Phosphorylation of glycerol and dihydroxyacetone in Acetobacter xylinum and its possible regulatory role

Abstract

Extracts of A. xylinum catalyze the phosphorylation of glycerol and dihydroxyacetone (DHA) by ATP to form, respectively, L-.alpha.-glycerophosphate and DHA phosphate. The ability to promote phosphorylation of glycerol and DHA was higher in glycerol-grown cells than in glucose- or succinate-grown cells. The activity of glycerol kinase in extracts is compatible with the overall rate of glycerol oxidation in vivo. The glycerol-DHA kinase was purified 210-fold from extracts, and its MW was determined to be 50,000 by gel filtration. The glycerol kinase to DHA kinase activity ratio remained essentially constant at 1.6 at all stages of purification. The optimal pH for both reactions was 8.4-9.2. Reaction rates with the purified enzyme were hyperbolic functions of glycerol, DHA and ATP. The Km for glycerol is 0.5 mM and that for DHA is 5 mM; both are independent of the ATP concentration. The Km for ATP in both kinase reactions is 0.5 mM and is independent of glycerol and DHA concentrations. Glycerol and DHA are competitive substrates with Ki [inhibition constant] values equal to their respective Km values as substrates. D-Glyceraldehyde and L-Glyceraldehyde were not phosphorylated and did not inhibit the enzyme.

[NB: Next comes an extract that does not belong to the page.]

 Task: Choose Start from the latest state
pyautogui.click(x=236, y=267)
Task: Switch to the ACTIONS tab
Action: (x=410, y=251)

Among the nucleotide triphosphates tested, only ATP was active as the phosphoryl group donor. Fructose diphosphate (FDP) inhibited both kinase activities competitively with respect to ATP (Ki = 0.02 mM and noncompetitively with respect to glycerol and DHA. ADP and AMP inhibited both enzymic activities competitively with respect to ATP [Ki (ADP) = 0.4 mM; Ki (AMP) = 0.25 mM]. A. xylinum cells with a high FDP content did not grow on glycerol. Depletion of cellular FDP by starvation enabled rapid growth on glycerol. A single enzyme from A. xylinum is apparently responsible for the phosphorylation of both glycerol and DHA. This and the sensitivity of the enzyme to FDP and AMP inhibition suggest that it has a regulatory role in glycerol metabolism.